Sex determination in mammals is well understood at this time. In essentially all mammalian species, females have two XX chromosomes and males have one X and one Y chromosome. The important role of the Y chromosome as a determiner of male characteristics is apparent in view of the rare individuals with numerical abnormalities of the sex chromosomes. Individuals with two XX chromosomes and one y, Klinefelter's syndrome, are phenotypically male, while individuals with a single X and no Y, Turner's syndrome, are female. Similarly, XO mice and pigs are female, while XXY mice and cats are male.
The sex chromosomes in birds are the reverse of mammals. Male birds are homogametic, having two Z chromosomes, while females are heterogametic, having one Z and one W chromosome. As a result, the sex of the offspring is determined by the genetic content of the egg rather than the sperm.
Individual mammalian spermatozoa, being haploid, contain either a single X or a single Y chromosome, while the haploid eggs all contain single X chromosomes. The sperm therefore determines the sex of the conceptus. A single ejaculate contains many millions of sperm cells, with male and female determining types usually present in roughly equal amounts.
There are tremendous economic incentives in the livestock industry to develop a means for providing sperm for artificial insemination for which the ratio of one sex to the other sex is known. In the dairy industry, there is a greater demand for female offspring. In the pig industry in the United States, there is more preference for female is for pork production. Fractionations of semen by sex have been attempted based on a variety of physical, biochemical, and immunological methods. For the most part, successes have been marginal. A key part of any chemical or biochemical separation procedure is the assay of fractions. The assays now available, such as cytological examination of chromosomes or direct examination of live births, tend to be prohibitively tedious, slow, or expensive.

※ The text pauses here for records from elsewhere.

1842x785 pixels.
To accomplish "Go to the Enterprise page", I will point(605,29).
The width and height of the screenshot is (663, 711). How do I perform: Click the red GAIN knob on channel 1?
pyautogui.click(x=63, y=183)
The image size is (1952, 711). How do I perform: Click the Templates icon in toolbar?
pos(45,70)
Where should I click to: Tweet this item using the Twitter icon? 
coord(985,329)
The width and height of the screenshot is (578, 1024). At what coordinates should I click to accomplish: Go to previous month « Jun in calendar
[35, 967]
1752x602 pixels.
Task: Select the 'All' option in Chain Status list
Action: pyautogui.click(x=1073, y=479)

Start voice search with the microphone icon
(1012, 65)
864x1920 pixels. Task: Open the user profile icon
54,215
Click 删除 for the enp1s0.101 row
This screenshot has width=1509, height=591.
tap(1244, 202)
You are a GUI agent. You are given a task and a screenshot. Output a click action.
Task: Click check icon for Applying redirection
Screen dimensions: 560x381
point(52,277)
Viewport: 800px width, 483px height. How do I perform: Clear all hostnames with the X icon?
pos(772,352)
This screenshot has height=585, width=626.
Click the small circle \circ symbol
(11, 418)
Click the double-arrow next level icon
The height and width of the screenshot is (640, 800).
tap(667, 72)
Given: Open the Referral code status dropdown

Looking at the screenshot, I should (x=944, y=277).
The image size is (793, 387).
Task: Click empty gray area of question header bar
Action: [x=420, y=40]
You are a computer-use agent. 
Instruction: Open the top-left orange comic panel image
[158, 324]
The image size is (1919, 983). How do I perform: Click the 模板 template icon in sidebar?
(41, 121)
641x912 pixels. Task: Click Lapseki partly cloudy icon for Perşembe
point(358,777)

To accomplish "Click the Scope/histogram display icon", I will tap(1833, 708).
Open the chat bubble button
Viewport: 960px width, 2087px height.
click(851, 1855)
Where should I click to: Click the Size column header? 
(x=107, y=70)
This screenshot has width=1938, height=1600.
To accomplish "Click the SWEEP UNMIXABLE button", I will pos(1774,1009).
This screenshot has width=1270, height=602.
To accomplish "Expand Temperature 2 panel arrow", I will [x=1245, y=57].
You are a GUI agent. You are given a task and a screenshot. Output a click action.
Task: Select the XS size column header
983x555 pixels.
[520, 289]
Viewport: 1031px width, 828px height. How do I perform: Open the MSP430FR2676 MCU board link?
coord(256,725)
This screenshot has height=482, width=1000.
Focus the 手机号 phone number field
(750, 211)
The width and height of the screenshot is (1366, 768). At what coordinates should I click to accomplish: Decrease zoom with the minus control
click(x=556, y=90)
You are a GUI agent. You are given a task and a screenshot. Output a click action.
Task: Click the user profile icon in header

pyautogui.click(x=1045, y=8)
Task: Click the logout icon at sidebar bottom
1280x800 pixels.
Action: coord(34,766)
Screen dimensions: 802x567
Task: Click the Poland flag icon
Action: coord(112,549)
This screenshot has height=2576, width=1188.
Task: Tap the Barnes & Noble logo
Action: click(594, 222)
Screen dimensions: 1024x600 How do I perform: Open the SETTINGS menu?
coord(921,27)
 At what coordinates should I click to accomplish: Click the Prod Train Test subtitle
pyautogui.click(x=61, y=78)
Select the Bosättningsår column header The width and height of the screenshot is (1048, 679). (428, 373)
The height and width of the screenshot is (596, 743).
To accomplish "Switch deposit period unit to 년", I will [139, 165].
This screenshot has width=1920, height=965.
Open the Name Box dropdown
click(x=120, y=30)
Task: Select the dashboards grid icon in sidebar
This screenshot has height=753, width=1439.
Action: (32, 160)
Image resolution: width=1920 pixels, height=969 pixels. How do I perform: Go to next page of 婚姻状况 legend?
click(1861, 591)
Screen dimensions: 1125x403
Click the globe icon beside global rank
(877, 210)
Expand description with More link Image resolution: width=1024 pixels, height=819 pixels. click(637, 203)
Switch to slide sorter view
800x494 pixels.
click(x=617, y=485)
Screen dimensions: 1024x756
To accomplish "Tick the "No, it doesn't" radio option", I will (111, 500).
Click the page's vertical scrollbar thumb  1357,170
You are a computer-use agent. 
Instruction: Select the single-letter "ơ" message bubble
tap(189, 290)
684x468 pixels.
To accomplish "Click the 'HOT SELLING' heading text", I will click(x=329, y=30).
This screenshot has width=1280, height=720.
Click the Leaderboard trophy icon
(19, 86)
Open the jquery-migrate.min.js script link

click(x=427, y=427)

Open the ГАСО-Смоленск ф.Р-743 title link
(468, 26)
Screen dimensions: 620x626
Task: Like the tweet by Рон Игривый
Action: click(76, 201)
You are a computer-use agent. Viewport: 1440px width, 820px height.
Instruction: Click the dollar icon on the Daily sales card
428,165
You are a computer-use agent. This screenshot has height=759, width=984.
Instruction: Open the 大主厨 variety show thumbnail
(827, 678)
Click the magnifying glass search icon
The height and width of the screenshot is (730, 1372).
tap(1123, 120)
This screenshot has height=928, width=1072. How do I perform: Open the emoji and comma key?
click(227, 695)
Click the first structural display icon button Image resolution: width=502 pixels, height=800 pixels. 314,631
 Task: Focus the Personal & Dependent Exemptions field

The best studied mammalian chromosomes are those of man, yet only a few genes thus far have been mapped on the human Y chromosome, possibly due to its small size. To the extent that the human gene map reflects the situation in farm animals, there are some Y-linked genes involved in fertility and growth that might be important in livestock production.
A prominent feature of the human Y chromosome DNA is a highly repeated sequence not found in females, as described by Bostock, et al, Nature 272,324-328 (1978) and Cooke et al, Chromosoma 87,491-502 (1982). Due to its repetitive nature, this material can be visualized directly as a 3.4 kilobase ethidium-staining band by agarose el electrophoresis of male DNA after digestion with the restriction enzyme HaeIII. This sequence occurs as a tandem array of several thousand copies, possibly representing as much as 30% of the human Y chromosome.
The existence of comparable Y-specific repeats in economically important livestock animals is not well-documented. See Epplen et al, Proc.Natl.Acad.Sci.USA 79,3798-3802 (1982); Phillips et al, Nature, 297,241-243 (1982); Ohno et al, Sexual Differentiation; Basic and Clinical Aspects, M. Serio et al. ed. (Raven Press, N.Y. 1984). Although there is cytological evidence indicating that the Y chromosome has been well-conserved in evolution among the various mammalian species, reported by Matthey and Vorontsov, Cytotaxonomy and Vertebrate Evolution. Chiarelli and Capanna, eds.,531-553 (Academic Press, London 1973), Research by Leonard et al, Therioenology 27,248 (Proc.Ann.Conf.Internat.Embryo Transfer Soc., Dublin, Ireland, Jan. 25-27, 1987) indicates that the human male specific HaeIII DNA fragment is not suitable as a sex-specific probe in cattle.
Leonard et al describe the use of a Y chromosome-specific DNA probe in the sexing of bovine embryos. Embryos were collected at 7-8 days of gestation from superovulated heifers. Biopsies consisting of 10-20 trophoblastic cells were assayed by in situ hybridization with a biotinylated Y-specific DNA probe. Male embryos were identified by their positive hybridization signals, as detected by an immunocytochemical procedure. This bovine sex-specific sequence consists of a 49 nucleotide tandem repetition which is cleavable by the restriction enzyme Sau3A. The same sequence is detectable as a seven kilobase EcoRI fragment in genomic Southern blots.
It is therefore an object of the present invention to provide a method for identifying sex-specific DNA's in livestock animals, especially pigs and chickens.
It is another object of the present invention to clone and characterize sex-specific DNA sequences.
It is a further object of the present invention to provide sex-specific DNA probes.
It is a still further object to provide methods and probes to assay the sex ratios in semen fractions or unfertilized eggs.
It is another object of the present invention to provide a method and probes to determine the sex of embryos.